◆ REQUIRED WORK
Check every line below for the word "will" and copy each one that has it.

◆ SUPPLIED DATA
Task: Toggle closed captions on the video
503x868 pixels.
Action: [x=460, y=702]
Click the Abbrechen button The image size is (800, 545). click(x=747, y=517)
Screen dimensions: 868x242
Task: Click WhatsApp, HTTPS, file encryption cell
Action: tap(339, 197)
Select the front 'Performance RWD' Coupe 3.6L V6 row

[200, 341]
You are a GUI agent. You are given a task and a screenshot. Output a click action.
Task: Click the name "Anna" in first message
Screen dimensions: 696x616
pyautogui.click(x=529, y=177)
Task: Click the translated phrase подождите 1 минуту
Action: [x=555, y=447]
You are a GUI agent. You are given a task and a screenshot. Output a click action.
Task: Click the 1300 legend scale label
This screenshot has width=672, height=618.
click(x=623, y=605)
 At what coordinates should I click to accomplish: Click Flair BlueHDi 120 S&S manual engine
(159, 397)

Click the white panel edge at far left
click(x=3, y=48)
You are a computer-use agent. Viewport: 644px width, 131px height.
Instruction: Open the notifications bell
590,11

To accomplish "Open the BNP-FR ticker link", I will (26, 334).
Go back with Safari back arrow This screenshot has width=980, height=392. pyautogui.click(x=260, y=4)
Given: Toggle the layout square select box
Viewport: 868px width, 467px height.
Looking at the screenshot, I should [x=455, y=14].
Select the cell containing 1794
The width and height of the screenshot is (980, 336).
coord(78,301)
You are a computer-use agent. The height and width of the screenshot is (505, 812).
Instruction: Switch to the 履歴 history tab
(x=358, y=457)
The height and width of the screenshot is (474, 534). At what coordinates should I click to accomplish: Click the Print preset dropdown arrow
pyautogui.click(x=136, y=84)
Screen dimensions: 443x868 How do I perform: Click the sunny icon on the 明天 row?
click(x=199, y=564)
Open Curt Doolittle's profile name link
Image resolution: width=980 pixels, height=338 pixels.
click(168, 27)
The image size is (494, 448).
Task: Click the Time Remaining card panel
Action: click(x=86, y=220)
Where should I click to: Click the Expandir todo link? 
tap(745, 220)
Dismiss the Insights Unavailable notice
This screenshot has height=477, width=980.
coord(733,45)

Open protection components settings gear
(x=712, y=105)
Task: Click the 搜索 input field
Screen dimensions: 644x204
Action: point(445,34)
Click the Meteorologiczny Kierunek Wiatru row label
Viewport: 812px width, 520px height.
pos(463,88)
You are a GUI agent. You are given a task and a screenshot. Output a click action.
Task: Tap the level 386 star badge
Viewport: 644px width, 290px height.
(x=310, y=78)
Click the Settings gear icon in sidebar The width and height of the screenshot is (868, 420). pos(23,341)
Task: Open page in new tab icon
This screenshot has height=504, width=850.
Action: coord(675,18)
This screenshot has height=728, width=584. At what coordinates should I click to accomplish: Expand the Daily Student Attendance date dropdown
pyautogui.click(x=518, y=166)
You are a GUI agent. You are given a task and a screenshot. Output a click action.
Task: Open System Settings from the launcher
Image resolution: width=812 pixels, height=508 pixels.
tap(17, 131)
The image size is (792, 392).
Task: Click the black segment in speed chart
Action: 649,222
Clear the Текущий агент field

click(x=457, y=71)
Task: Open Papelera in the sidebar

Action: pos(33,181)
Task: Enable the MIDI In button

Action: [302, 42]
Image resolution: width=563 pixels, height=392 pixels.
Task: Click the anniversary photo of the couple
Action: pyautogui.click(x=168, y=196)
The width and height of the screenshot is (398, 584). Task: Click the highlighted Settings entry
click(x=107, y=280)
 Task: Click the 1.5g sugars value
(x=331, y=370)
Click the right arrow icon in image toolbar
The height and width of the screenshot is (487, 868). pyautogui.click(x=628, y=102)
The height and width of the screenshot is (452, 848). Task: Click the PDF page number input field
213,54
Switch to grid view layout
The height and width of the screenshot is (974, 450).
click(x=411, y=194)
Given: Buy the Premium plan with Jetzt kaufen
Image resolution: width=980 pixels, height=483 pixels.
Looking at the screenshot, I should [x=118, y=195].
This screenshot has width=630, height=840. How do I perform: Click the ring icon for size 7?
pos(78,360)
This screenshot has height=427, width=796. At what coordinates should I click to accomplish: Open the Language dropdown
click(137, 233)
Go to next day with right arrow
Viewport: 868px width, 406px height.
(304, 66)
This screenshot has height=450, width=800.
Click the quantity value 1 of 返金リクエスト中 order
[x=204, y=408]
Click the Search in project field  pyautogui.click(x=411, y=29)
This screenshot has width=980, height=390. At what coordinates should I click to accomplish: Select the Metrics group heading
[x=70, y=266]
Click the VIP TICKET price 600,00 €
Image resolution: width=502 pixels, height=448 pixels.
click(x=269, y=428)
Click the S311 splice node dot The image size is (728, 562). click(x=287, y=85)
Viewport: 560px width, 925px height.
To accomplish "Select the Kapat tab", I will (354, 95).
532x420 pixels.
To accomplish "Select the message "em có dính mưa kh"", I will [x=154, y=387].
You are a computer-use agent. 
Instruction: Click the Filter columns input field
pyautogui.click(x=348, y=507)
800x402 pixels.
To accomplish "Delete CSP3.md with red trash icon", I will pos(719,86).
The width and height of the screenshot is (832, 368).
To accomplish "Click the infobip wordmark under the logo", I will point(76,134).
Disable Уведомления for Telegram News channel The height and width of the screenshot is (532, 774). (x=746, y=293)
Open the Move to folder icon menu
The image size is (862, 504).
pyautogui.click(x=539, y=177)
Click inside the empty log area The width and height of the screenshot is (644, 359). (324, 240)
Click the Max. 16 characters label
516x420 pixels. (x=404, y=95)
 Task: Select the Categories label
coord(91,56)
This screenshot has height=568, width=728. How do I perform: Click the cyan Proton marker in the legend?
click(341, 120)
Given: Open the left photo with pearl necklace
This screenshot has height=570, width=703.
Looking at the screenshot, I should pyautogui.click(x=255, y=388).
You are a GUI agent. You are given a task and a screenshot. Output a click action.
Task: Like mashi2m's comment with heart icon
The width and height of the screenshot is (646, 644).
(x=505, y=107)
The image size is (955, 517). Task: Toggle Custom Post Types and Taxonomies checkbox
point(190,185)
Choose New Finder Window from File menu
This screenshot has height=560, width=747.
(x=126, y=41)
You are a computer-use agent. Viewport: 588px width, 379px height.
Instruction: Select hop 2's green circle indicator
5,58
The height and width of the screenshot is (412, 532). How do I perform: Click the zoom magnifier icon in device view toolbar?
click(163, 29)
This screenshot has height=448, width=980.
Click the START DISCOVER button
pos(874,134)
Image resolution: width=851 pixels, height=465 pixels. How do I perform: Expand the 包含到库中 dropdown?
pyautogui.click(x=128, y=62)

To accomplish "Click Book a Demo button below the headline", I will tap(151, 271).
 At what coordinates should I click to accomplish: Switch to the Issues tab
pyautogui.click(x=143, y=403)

◆ RESPONSE
To accomplish "Open the BNP-FR ticker link", I will (26, 334).
To accomplish "Select the Kapat tab", I will (354, 95).
To accomplish "Select the message "em có dính mưa kh"", I will [x=154, y=387].
To accomplish "Delete CSP3.md with red trash icon", I will pos(719,86).
To accomplish "Click the infobip wordmark under the logo", I will point(76,134).
To accomplish "Click Book a Demo button below the headline", I will tap(151, 271).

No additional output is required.